Zitierter Text:
Damit sind drei Voraussetzungen genannt, die soziale Systeme determinieren:

(1) Kommunikation und zwar (2) eine autopoietische Kommunikation und schließlich (3) eine Abgrenzung gegenüber der Umwelt.

 

Während Luhmann in früheren Arbeiten noch von Handlungen als Bestandteil eines Systems ausging (Luhmann, 1975: 9), ist er dazu übergegangen, nun mit dem abstrakteren Kommunikationsbegriff anstelle von Handlungsbegriffes zu arbeiten. Kommunikation ist für Luhmann die Kombination dreier Selektionsprozesse, nämlich: Information, Mitteilung und Verstehen. Mit Hilfe der systeminternen Kommunikationen seiner Elemente reproduziert sich ein System permanent selbst. Diesen Vorgang nennt die Systemtheorie Autopoiesis.

Zentrale Idee der Systemtheorie ist die Unterscheidung zwischen System und Umwelt. Ohne diese Unterscheidung ist die Systemtheorie nicht denkbar. Sämtliche Annahmen, die im Rahmen der Systemtheorie getroffen werden, hängen logisch direkt oder indirekt mit der Definition einer Grenze zwischen System und Umwelt zusammen. Dabei ist unter Umwelt nicht zwangsläufig und ausschließlich die natürliche Umwelt in Form von Tieren, Wäldern, Wasser oder Luft zu verstehen. Der hier verwendete Umweltbegriff ist weitergefaßt. Zur Umwelt gehört alles, was nicht Bestandteil des Systems ist.

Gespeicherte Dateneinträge
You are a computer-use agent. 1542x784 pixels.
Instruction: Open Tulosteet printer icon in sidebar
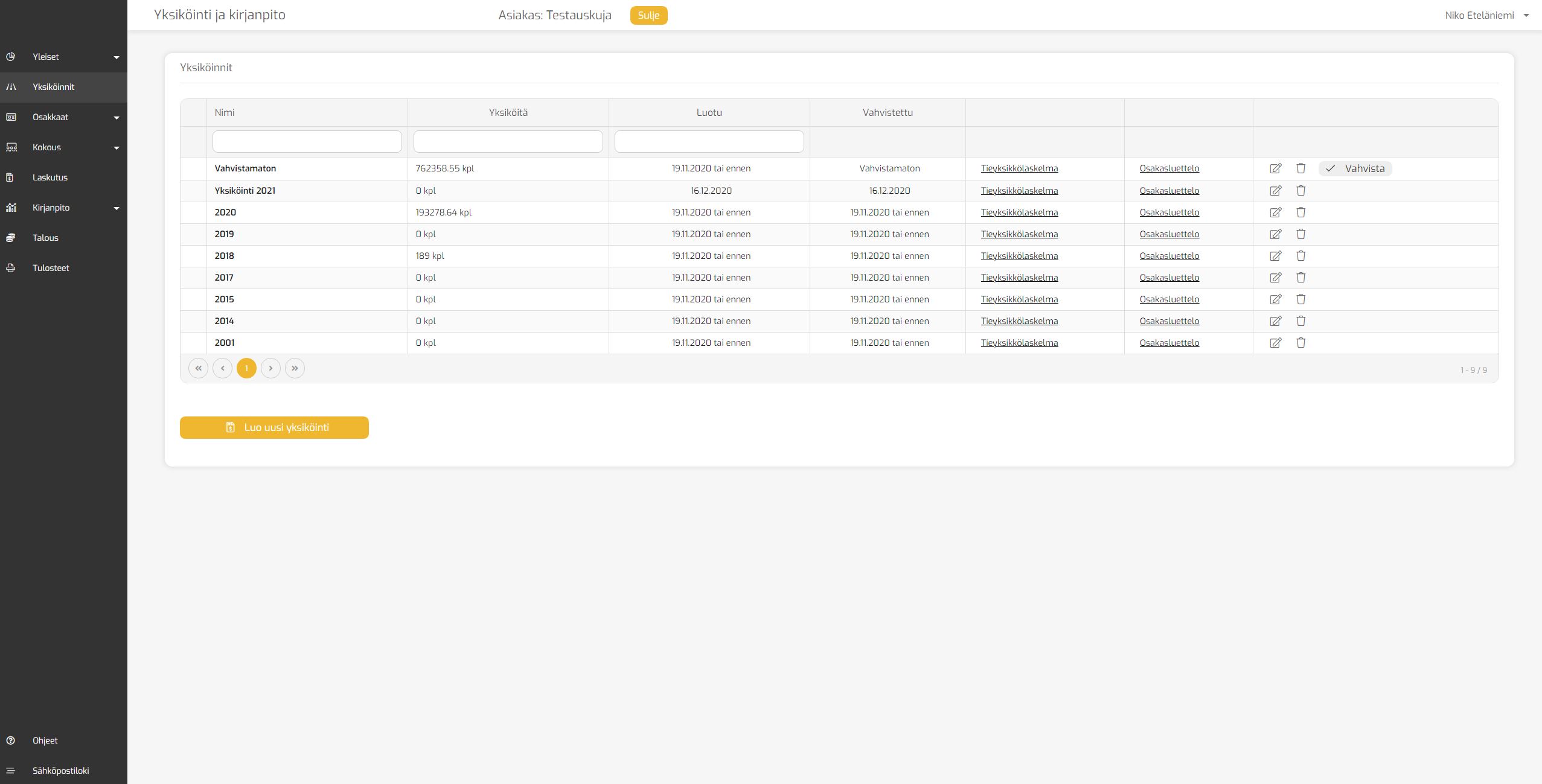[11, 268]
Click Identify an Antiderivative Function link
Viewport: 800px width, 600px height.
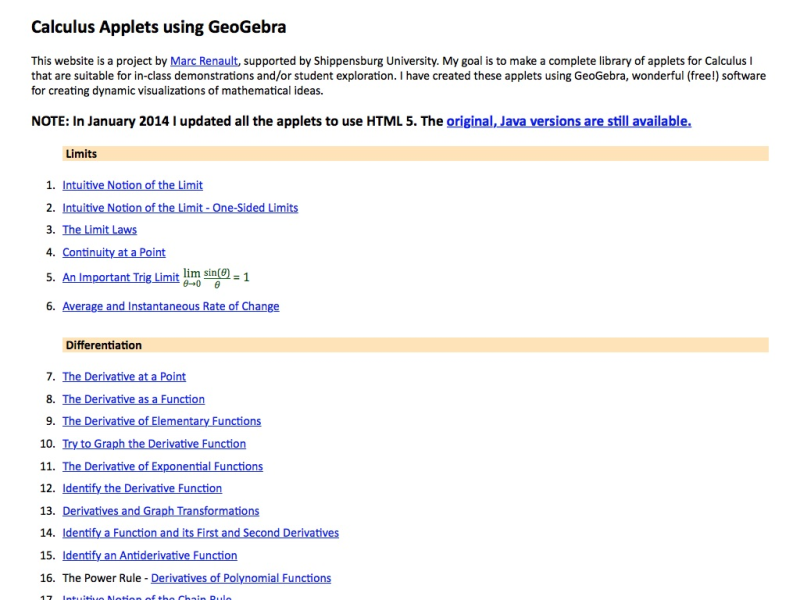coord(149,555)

Aufgaben:
**A.** Fasse den Absatz im Text zur Systemtheorie, der mit „Zentrale Idee der Systemtheorie“ beginnt, als kurze Stichpunktliste zusammen und behalte dabei seine wichtigsten Aussagen bei.
**B.** Verwandle sämtliche Zeilen aller Datensätze in eine nummerierte Liste ohne Leerzeilen und lass die Bilder darin weg.
Der Text und die Datensätze haben nichts miteinander zu tun.

Schriftliche Antworten:
**A.**
- Kern der Systemtheorie ist die Unterscheidung zwischen System und Umwelt; ohne sie ist die Theorie nicht denkbar.
- Alle Annahmen der Systemtheorie hängen logisch direkt oder indirekt mit der Grenze zwischen System und Umwelt zusammen.
- Umwelt meint nicht zwangsläufig und nicht nur die natürliche Umwelt wie Tiere, Wälder, Wasser oder Luft; der Begriff ist weiter gefasst.
- Zur Umwelt gehört alles, was nicht Bestandteil des Systems ist.

**B.**
1. You are a computer-use agent. 1542x784 pixels.
2. Instruction: Open Tulosteet printer icon in sidebar
3. [11, 268]
4. Click Identify an Antiderivative Function link
5. Viewport: 800px width, 600px height.
6. coord(149,555)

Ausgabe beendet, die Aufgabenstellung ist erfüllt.